1、 首先由于SSL VPN一般在GATEWAY上或者在防火墙后面，把企业内部需要被授权外部访问的内部应用注册到SSL VPN上,这样对于GATEWAY来讲，这需要开通443 这样的端口到SSL VPN即可,而不需要开通所有内部的应用的端口，如果有黑客发起攻击也只能到SSL VPN这里,攻击不到内部的实际应用。

2、 不改变防病毒策略：从另外一个角度来讲，如果您采用了IPSEC VPN的产品，当客户端有一台电脑通过VPN联入网络后，该网络的防病毒的策略将被彻底破坏，应为联入内部网络的电脑并不受原来公司的防病毒策略的保护，而SSL VPN 就没有这个问题，SSL VPN需要访问的数据是事先被允许的；

3、不改变防火墙策略：基本原理同防病毒.还是从IPSEC的角度来讲，如果当客户端有一台电脑通过VPN联入网络后，如果该电脑被黑客攻击安装了木马，这个电脑将成为攻击内部网络的跳板，而SSL VPN就没有这个问题。

3、企业SSL VPN 

随着SSL VPN应用的逐渐加温,越来越多的企业开始采纳SSL VPN的网络架构，来解决企业的远程访问需求。SSL VPN技术帮助用户通过标准的Web浏览器就可以访问重要的企业应用。这使得企业员工出差时不必再携带自己的笔记本电脑，仅仅通过一台接入了Internet的计算机就能访问企业资源，这为企业提高了效率也带来了方便.由于SSL VPN不像IPSec VPN那样要购买和维护远程客户端或软件,因而要比后者造价低很多。现在许多企业对于SSL VPN的需求非常强烈,而且未来这种企业网络安全需要还将持续增长。许多国际网络安全厂商正在对SSL VPN这种新型业务形态进行重点投资，取代目前的IPSec系列产品将成为一种趋势.

SSL VPN网关位于企业网的边缘，介于企业服务器与远程用户之间,控制二者的通信。

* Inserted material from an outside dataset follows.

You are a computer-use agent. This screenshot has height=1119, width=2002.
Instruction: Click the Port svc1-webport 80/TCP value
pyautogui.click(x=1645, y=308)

SSL VPN采用标准的安全套接层（SSL）对传输中的数据包进行加密，从而在应用层保护了数据的安全性.在不断扩展的互联网Web站点之间、无线热点和客户端间、远程办公室、酒店、传统交易大厅等场所，SSL VPN克服了IPSec VPN的不足，用户可以轻松实现安全易用、无需客户端安装且配置简单的远程访问,从而降低用户的总成本并增加远程用户的工作效率。而同样在这些地方，设置传统的IPSec VPN非常困难，甚至是不可能的，这是由于必须更改网络地址转换（NAT）和防火墙设置.